I stopped at the outlet end of the lake for first lunch, then continued down past another little lake and then over a gentle saddle to its south to drop back into the main canyon. Form the saddle I could survey my route up the other side of the canyon to get up to a lake on a shelf northwest of Price Peak. The slope was all forested, but with rocks showing through, looked as steep as it did on the map, but doable. Soon I was down, across the creek, and climbing up through what I would describe as a talus field with a forest growing out of it, and largely class 3. I had to stick my one trekking pole down between the pack and my back so that could use both hands.

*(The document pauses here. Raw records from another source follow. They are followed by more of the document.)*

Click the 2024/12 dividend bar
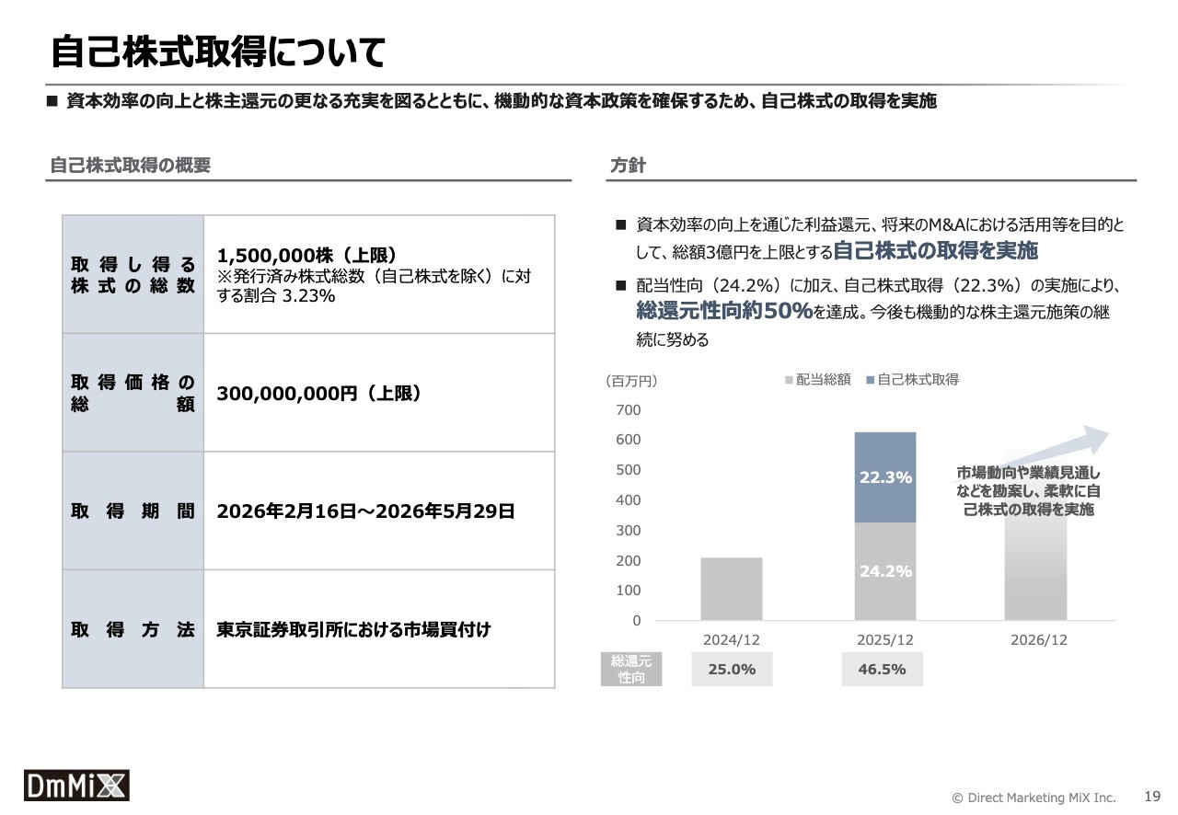 pyautogui.click(x=731, y=589)
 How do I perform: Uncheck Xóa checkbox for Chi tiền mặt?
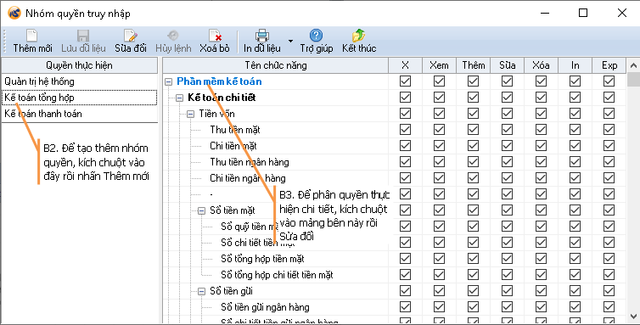pyautogui.click(x=541, y=146)
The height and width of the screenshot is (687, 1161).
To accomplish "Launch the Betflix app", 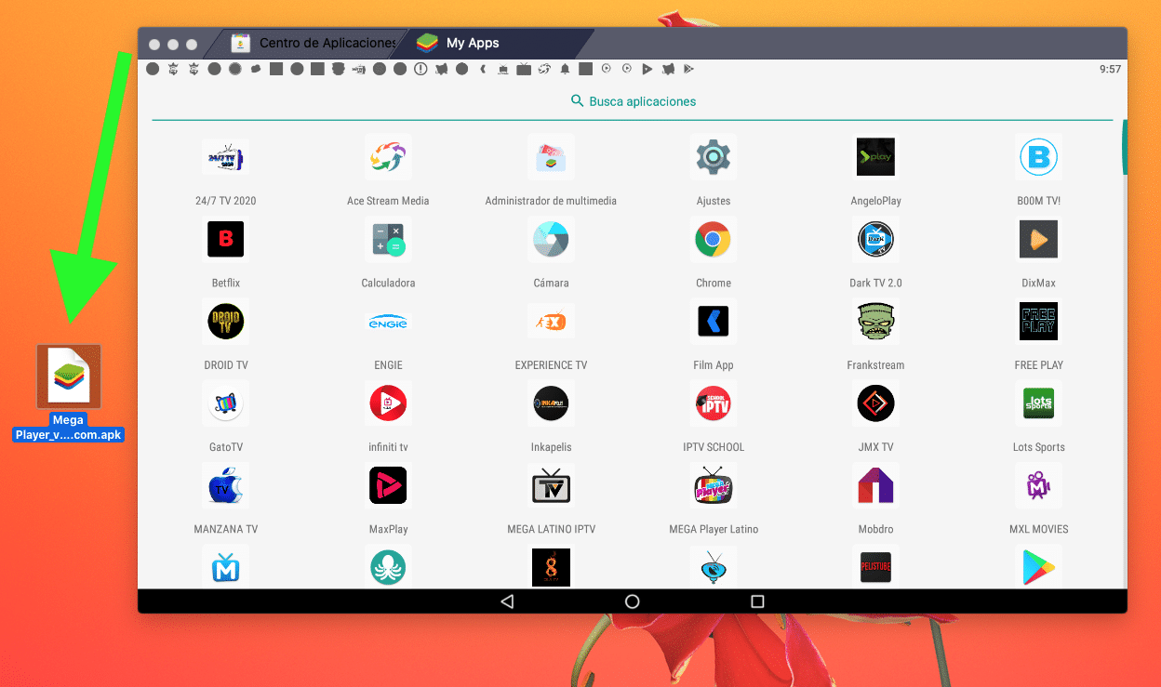I will tap(225, 239).
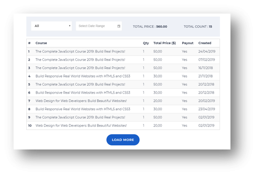Click the Course column header

pos(41,43)

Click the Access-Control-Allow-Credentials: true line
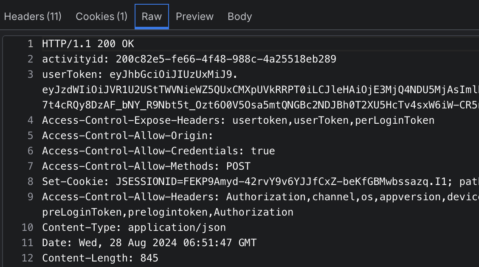click(x=158, y=151)

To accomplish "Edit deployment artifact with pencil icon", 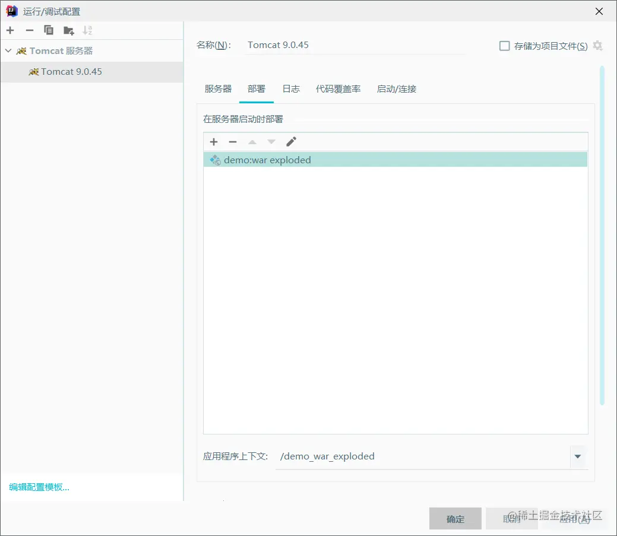I will (x=291, y=142).
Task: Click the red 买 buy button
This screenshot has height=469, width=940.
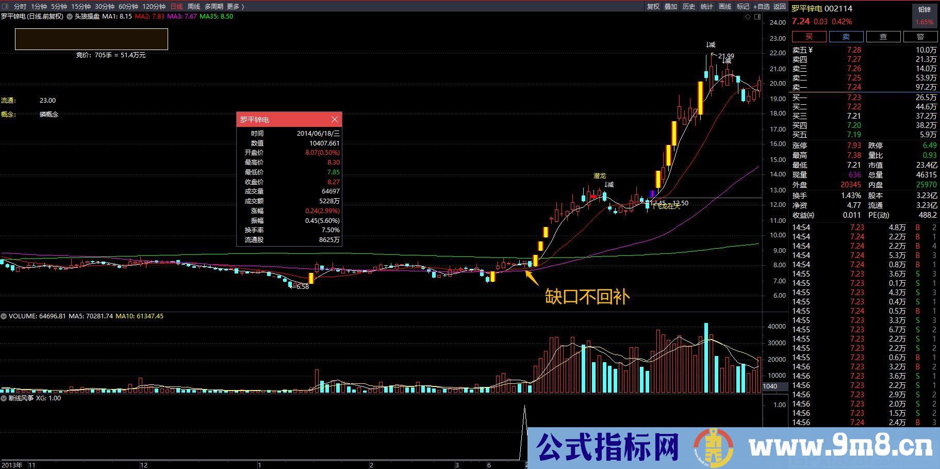Action: click(809, 37)
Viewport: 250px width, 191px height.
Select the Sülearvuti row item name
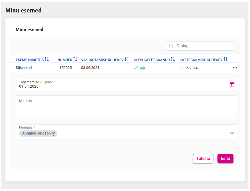point(24,68)
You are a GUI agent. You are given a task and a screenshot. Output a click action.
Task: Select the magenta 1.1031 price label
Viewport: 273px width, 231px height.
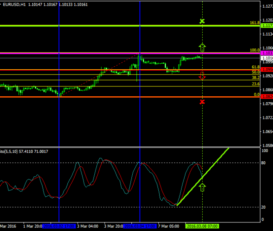click(267, 53)
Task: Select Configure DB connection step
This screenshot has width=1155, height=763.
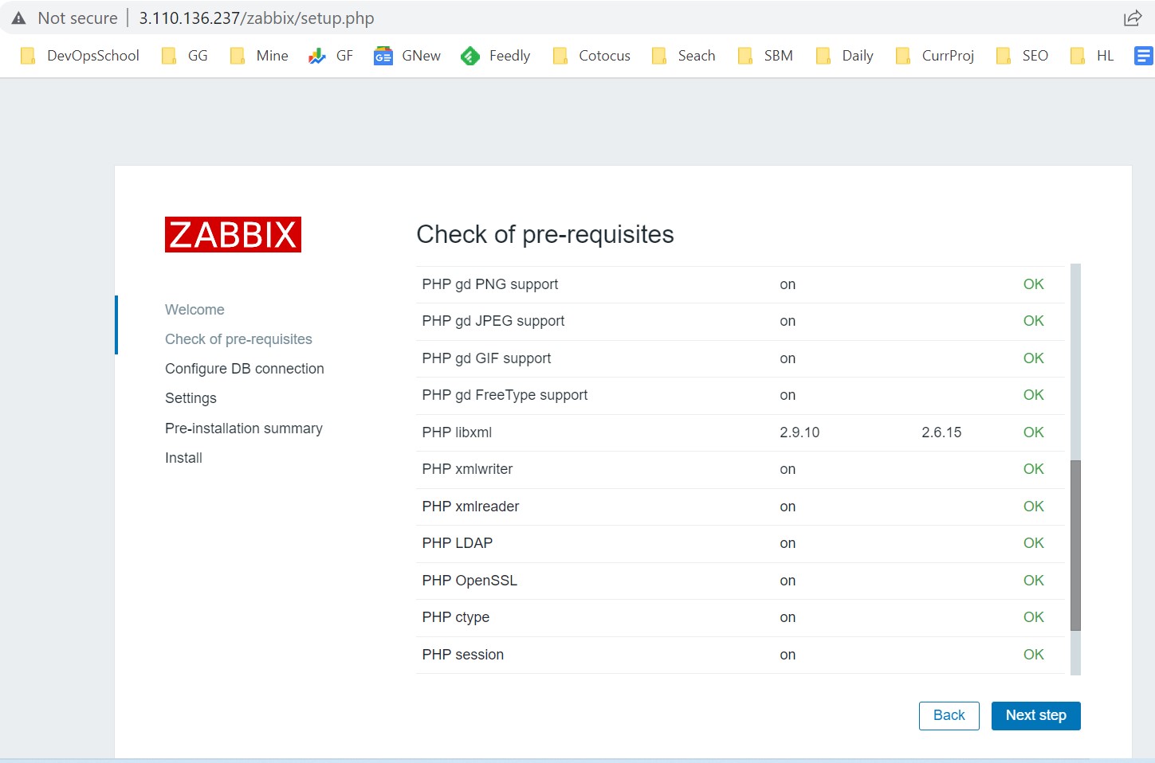Action: tap(244, 369)
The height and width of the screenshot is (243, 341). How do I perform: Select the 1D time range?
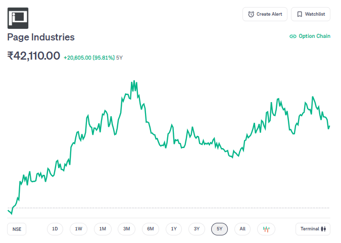point(55,229)
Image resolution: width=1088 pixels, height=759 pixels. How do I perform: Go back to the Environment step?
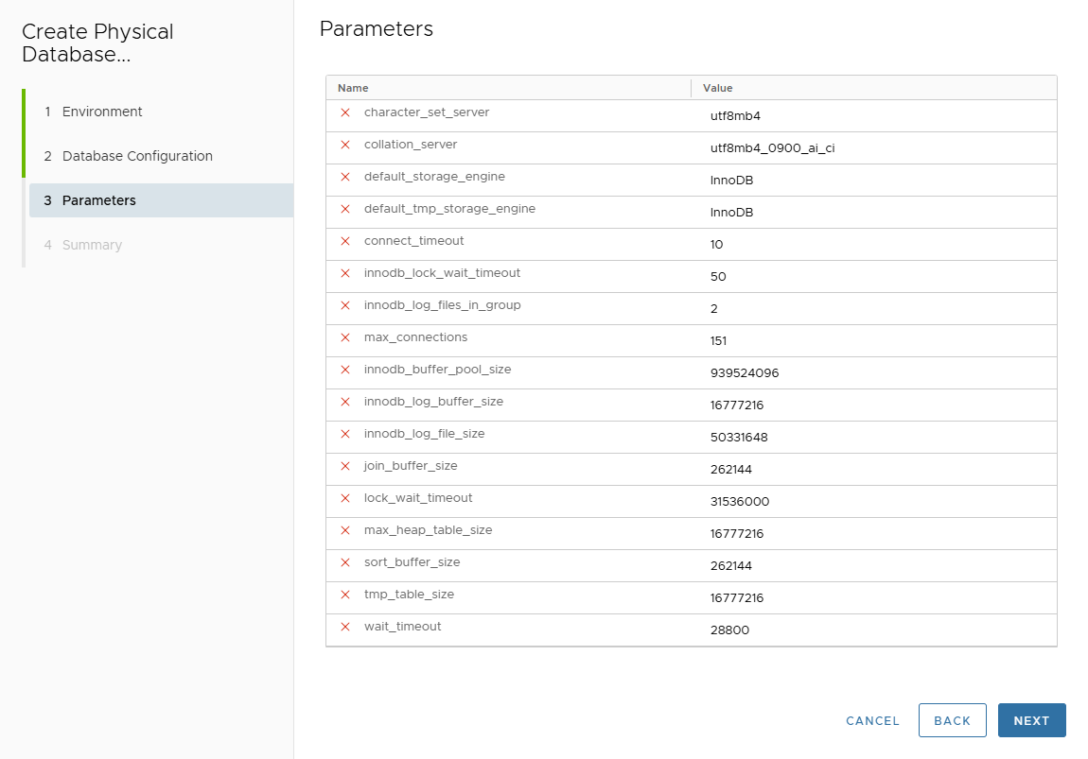[x=101, y=111]
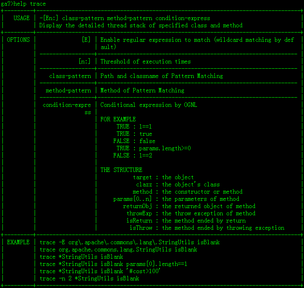Click the [E] option flag
Screen dimensions: 304x288
coord(86,40)

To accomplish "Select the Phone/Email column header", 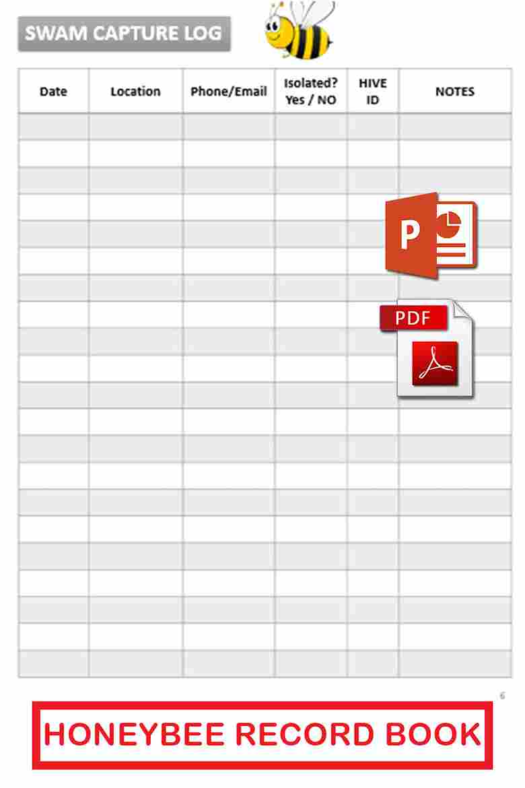I will 229,92.
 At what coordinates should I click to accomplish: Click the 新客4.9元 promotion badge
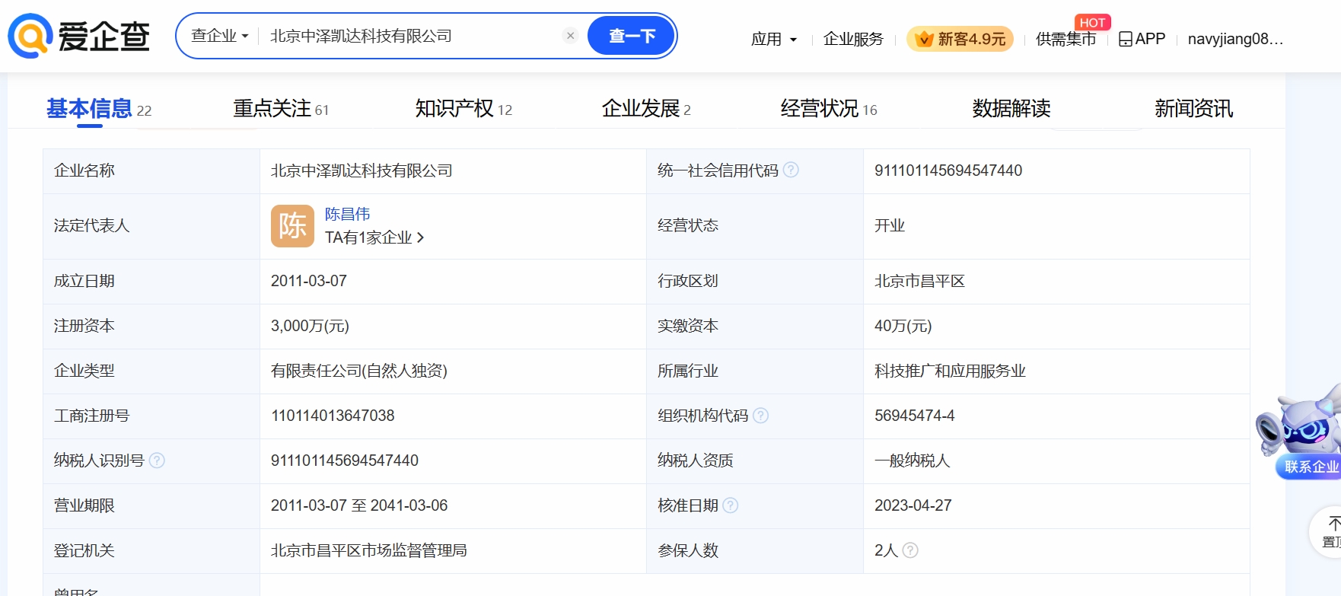pos(960,39)
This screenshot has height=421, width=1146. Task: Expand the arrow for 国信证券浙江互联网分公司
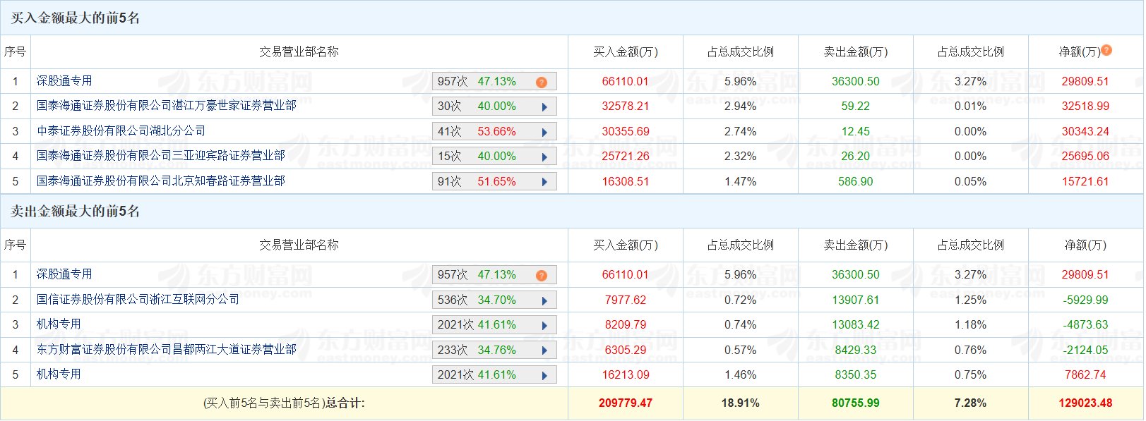point(544,300)
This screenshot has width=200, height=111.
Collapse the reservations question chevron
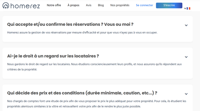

Fortunately, there was only a few hundred feet of this before the angle eased back. In the forest I could not get a good read on whether I was keeping to my line or not, but as it turned out I ended up pretty close to the lake when I got onto the shelf. After that scramble I was ready for a swim, and the lake did not disappoint. I found a nice granite slab entry and exit point, and soon I was refreshed and something approaching clean. The lake bottom was pretty mucky, but the temperature was ideal. I ate my second lunch there.
From there I had a very pleasant stroll through slabby, semi-forested terrain down to lake 8896, but then I getting along the shoreline to reach the west end turned out to be an up and down, scrambling over rocks and downed logs, tedious chore. By the time I found a spot to camp near the west end I was more than ready to stop.
At dinnertime, I enjoyed some nice evening light on the lake and surroundings.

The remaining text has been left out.